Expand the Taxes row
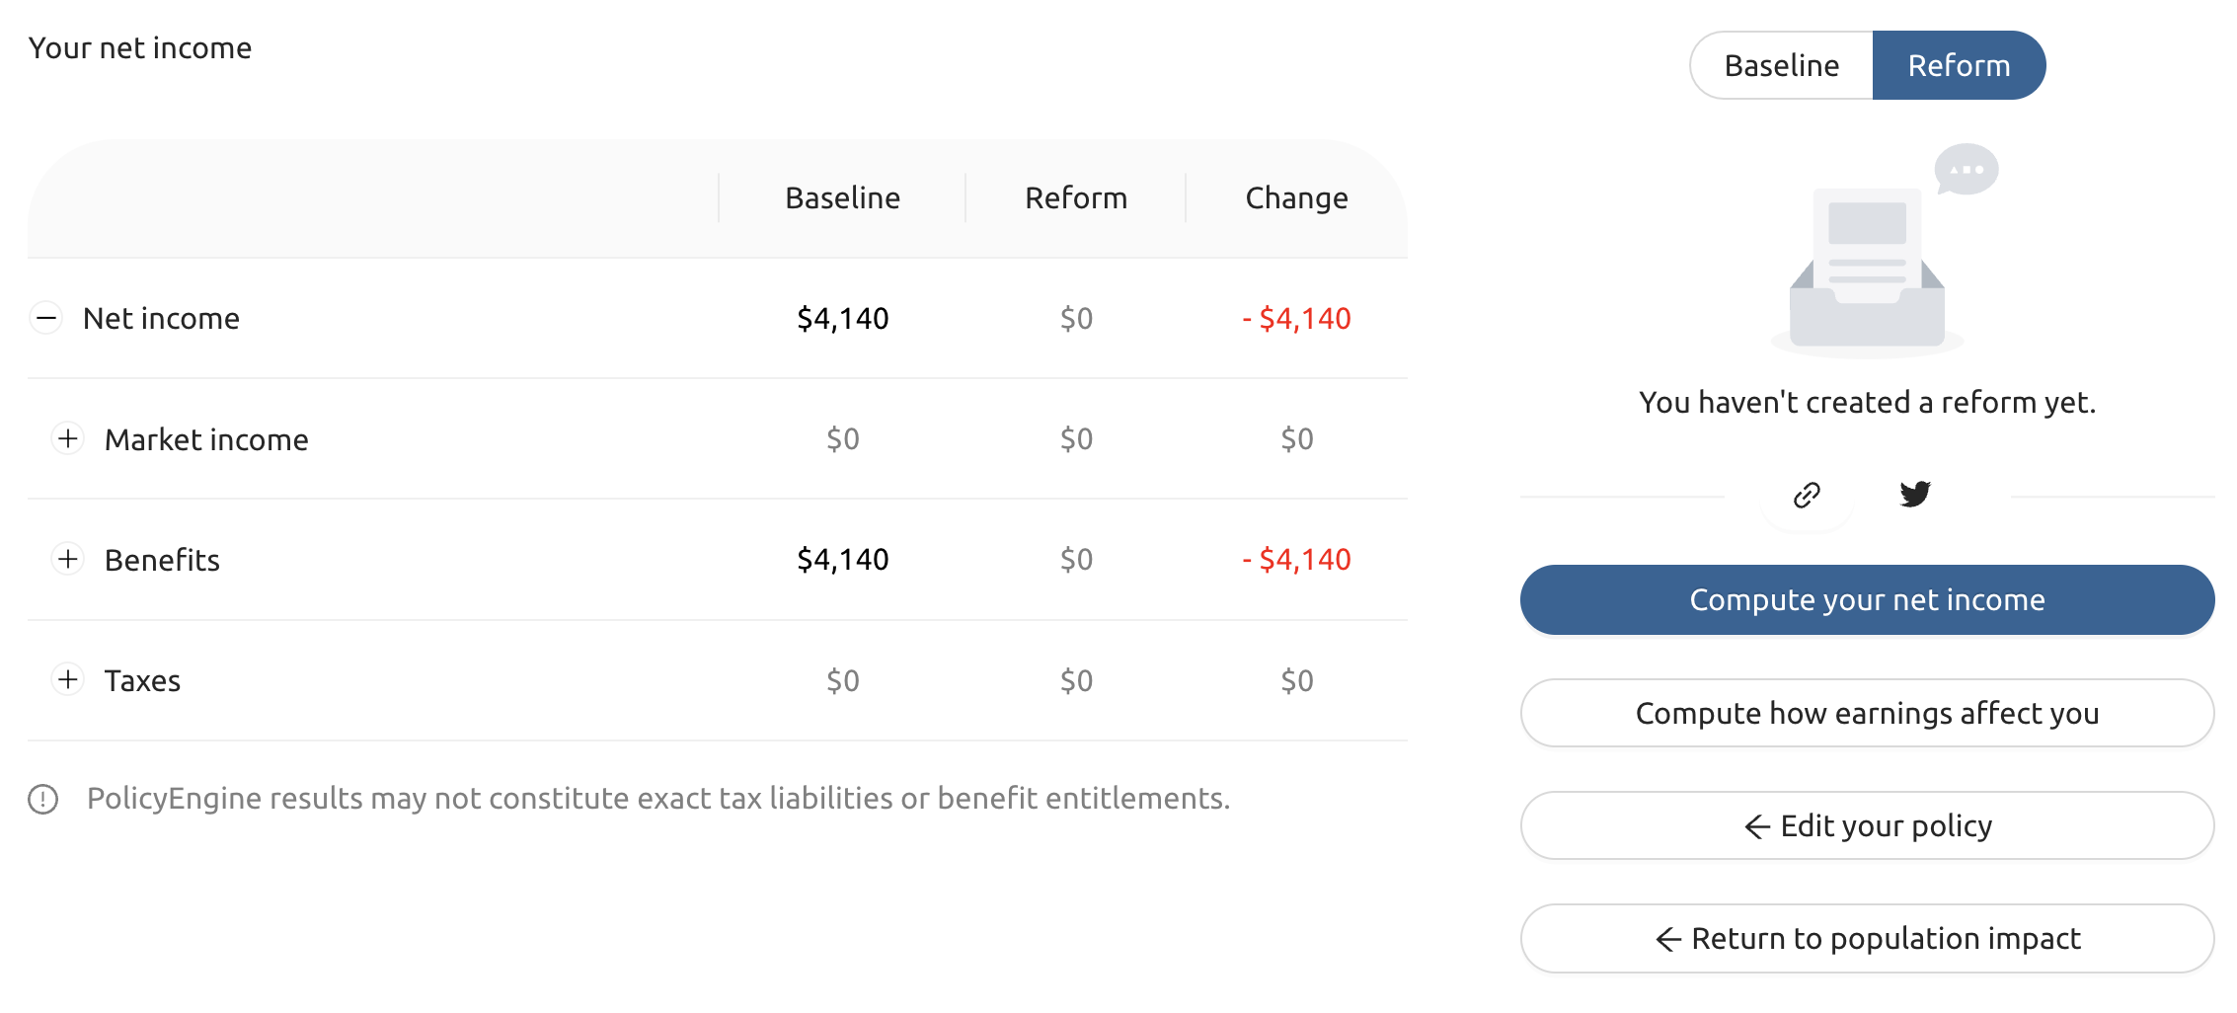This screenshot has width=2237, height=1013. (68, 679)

---

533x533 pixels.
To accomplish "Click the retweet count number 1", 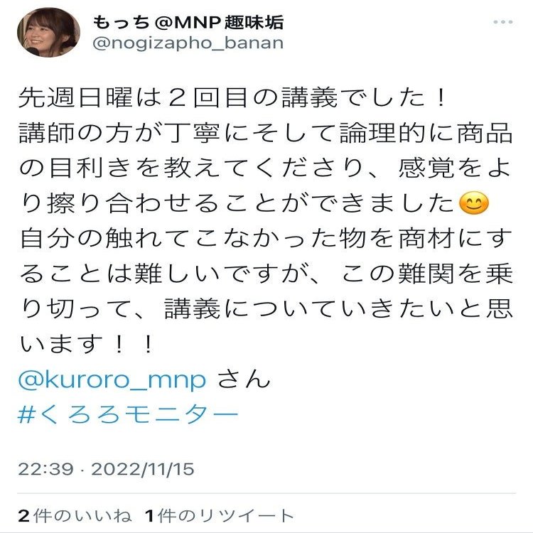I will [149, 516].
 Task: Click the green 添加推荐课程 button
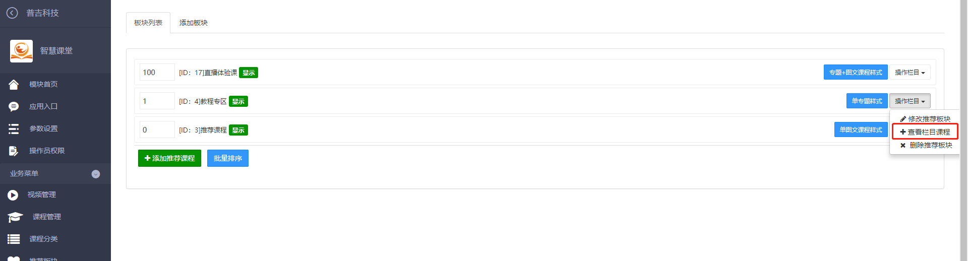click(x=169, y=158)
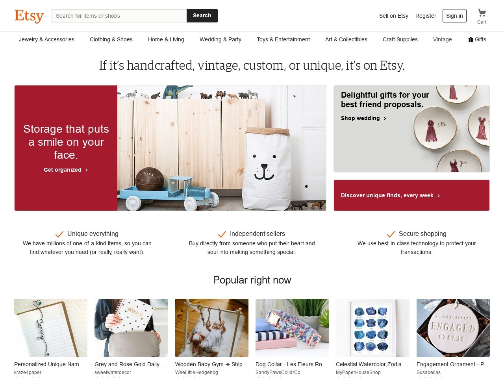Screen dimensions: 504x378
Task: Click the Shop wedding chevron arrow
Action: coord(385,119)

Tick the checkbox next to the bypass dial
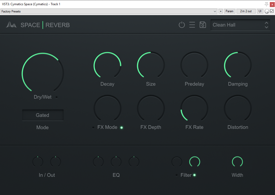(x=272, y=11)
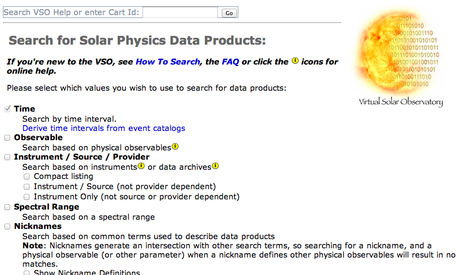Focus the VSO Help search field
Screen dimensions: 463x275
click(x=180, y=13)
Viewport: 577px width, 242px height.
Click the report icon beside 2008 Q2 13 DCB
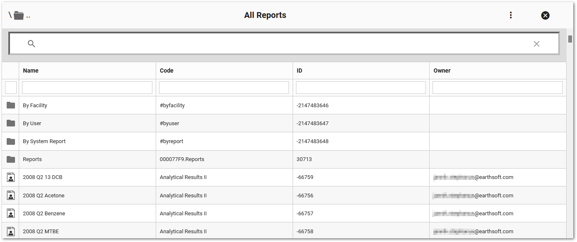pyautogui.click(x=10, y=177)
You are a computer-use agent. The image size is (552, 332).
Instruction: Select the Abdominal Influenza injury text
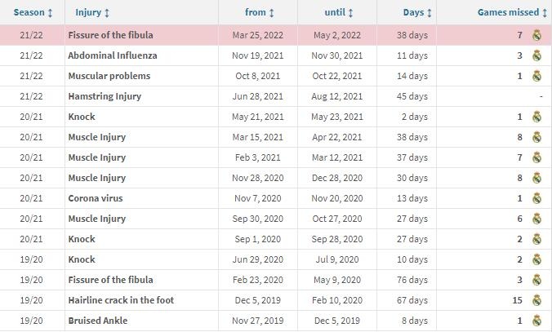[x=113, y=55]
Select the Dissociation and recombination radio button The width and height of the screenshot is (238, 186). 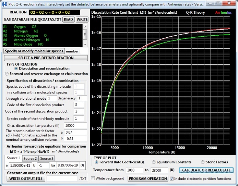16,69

---

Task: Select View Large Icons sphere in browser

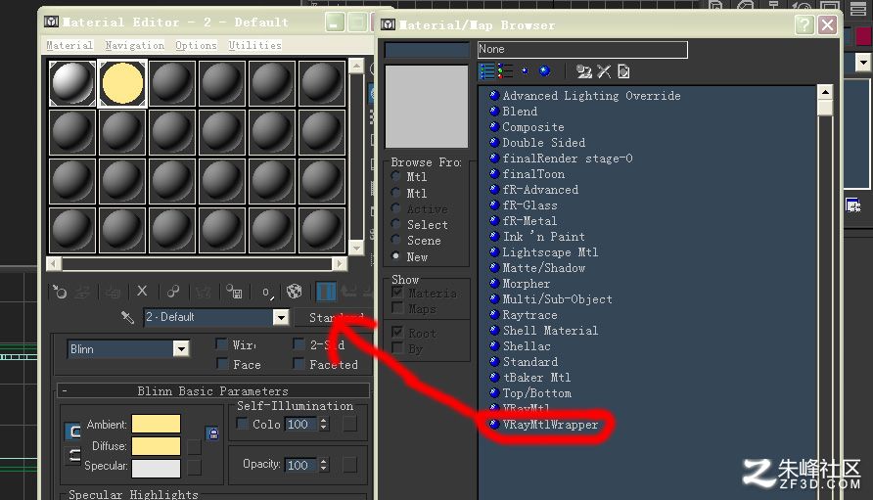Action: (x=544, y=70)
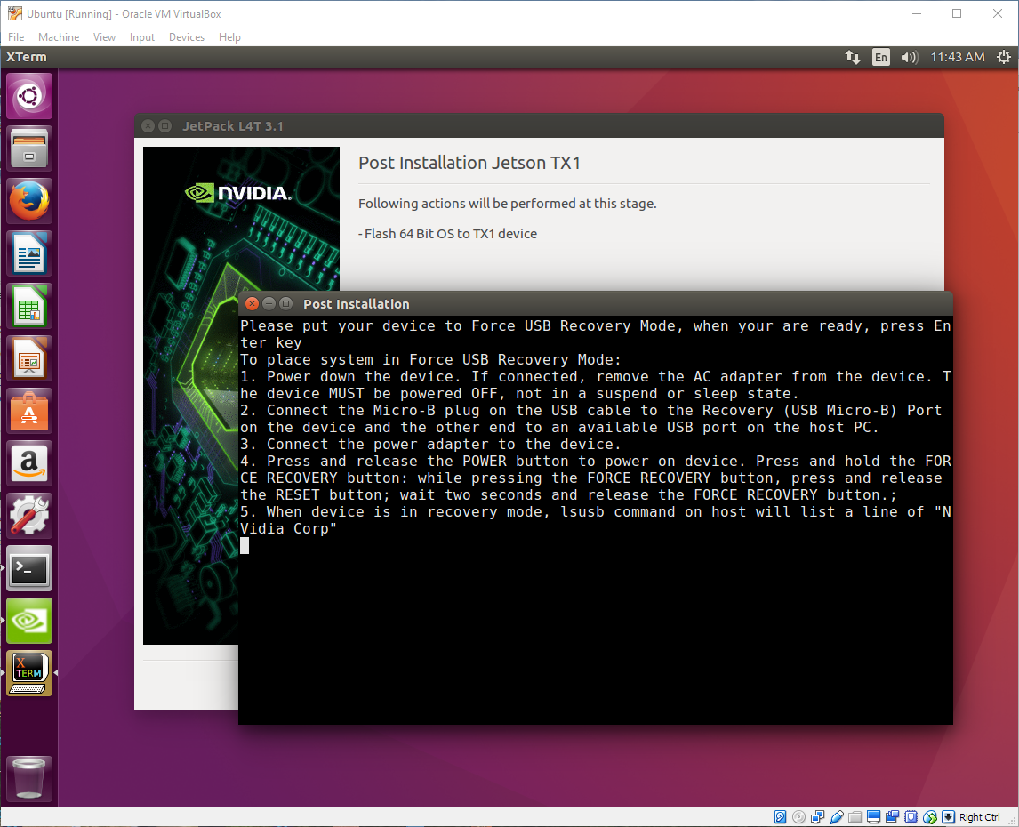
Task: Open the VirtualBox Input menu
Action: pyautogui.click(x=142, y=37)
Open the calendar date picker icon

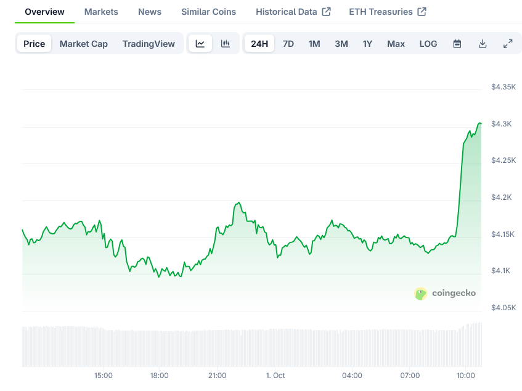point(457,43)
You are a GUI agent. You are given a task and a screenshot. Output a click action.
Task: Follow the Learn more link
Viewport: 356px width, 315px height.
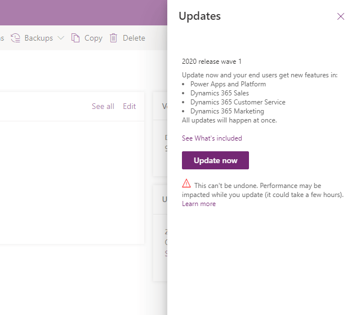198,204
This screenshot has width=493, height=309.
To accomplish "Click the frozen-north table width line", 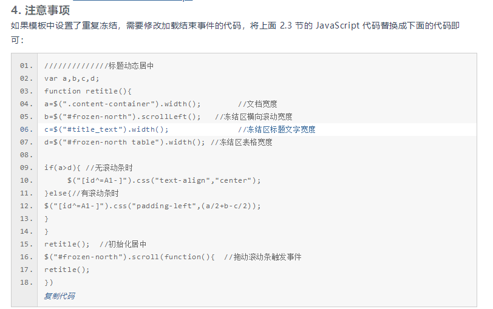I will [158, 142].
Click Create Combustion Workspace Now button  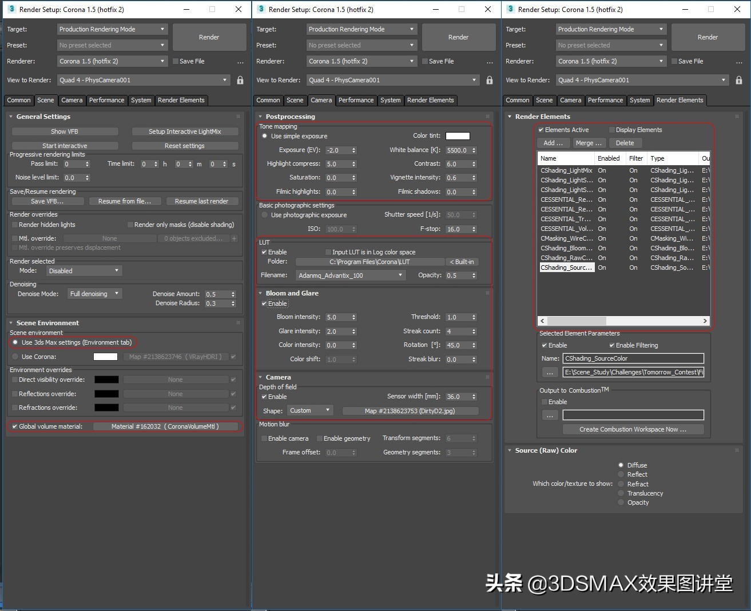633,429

What is required: In the lines above, spot each one that contains the word "agent" and copy it.

Finished exercise:
You are a computer-use agent. The image size is (552, 332).
You are a GUI agent. You are given a task and a screenshot. Output a click action.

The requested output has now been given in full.